Discussions that mention prozac

Depression board


Dear Aurora,
I was like you I didn't think I would or should take antidepressants I went on for ages but my world finally caved in when my dad died. I was a mess. Not only with the mental side of it, but I also experienced physical sensations as well. I would have that heart sinking feeling (similar to what you feel when someone has died) I could actually feel my skin crawling and I would wake up and find myself rocking back and forth. You have a chemical in balance in your brain, and this is where the antidepressants step in. In the end I gave in and started taking antidepressants. The first ones were Auroryx (not strong enough) then I tried Zoloft (made me nauseaus and I was always throwing up) Next Prozac (still not strong enough) Finally after months of feeling I would never feel normal again, my pyschaitrist put me on Dotheipin. Hallelujah finally I was starting to feel okay again. I have now been taking Dotheipin for 5 yrs and it has made a difference. I still have periods of depression but not as severe as my initial depression. My doctor prescribes Serepax for when I am not coping well.

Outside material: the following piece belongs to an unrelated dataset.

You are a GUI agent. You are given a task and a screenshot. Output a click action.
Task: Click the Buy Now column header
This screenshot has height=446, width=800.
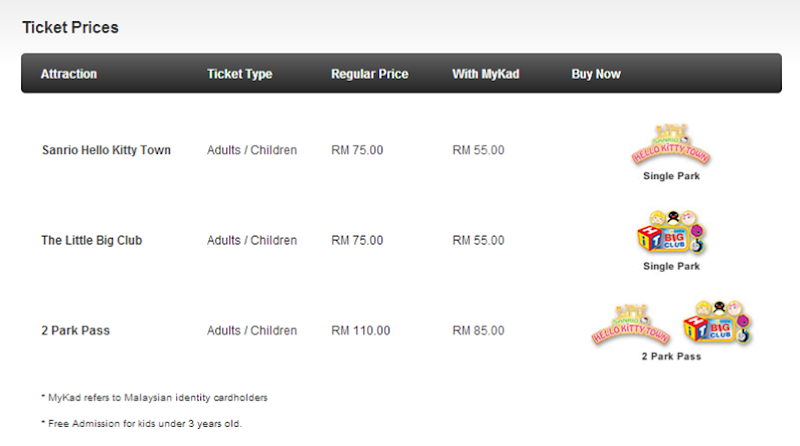tap(596, 74)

I do take Serepax only when I am agitated and can't concentrate on what I am doing at the time. My pysch told me that it doesn't take many triggers for my depression to start up, compared with some people who can handle a lot without it seeming to worry them. My mum still suffers from depression, my dad had many nervous breakdowns, but wouldn't take anything in fear of being labelled 'weak' My eldest sister also has depression, I have/had 2 sisters that are and were alcoholics. My youngest brother has bi-polar disease. So it definitely is an inherited disorder.
If I were you I would get myself mentally well before thinking of having children. Good Luck Aurora, never be ashamed of having depression after all 1 in every 5 suffer depression so you are not on your own.